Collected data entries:

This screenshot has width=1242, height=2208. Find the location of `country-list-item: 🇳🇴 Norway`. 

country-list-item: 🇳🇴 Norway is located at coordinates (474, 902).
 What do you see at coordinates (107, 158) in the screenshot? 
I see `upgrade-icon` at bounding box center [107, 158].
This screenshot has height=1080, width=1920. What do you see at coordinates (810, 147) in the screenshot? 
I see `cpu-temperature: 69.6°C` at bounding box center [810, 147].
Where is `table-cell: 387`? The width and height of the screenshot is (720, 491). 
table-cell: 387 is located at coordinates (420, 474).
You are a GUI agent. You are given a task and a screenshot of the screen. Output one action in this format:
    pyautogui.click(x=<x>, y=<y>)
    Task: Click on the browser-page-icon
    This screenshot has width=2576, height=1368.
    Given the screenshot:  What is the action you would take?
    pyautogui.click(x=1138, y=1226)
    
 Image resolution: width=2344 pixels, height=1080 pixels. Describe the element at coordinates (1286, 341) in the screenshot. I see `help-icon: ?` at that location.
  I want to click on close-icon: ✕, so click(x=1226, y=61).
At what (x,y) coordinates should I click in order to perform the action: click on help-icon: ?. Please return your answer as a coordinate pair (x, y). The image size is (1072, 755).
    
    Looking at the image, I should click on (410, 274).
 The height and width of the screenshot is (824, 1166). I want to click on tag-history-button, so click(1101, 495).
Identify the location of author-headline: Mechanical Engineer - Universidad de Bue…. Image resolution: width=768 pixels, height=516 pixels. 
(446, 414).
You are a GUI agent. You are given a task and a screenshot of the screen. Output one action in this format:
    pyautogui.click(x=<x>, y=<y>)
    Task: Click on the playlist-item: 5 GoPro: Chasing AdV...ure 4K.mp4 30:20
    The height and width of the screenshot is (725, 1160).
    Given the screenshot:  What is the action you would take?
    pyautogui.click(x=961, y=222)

What is expected: Copy out the lines from the one containing "At what (x,y)" down through the one containing "The height and width of the screenshot is (824, 1166).", reproducing each character as it appears.

Output for this exercise:
At what (x,y) coordinates should I click in order to perform the action: click on help-icon: ?. Please return your answer as a coordinate pair (x, y). The image size is (1072, 755).
    
    Looking at the image, I should click on (410, 274).
 The height and width of the screenshot is (824, 1166). I want to click on tag-history-button, so click(1101, 495).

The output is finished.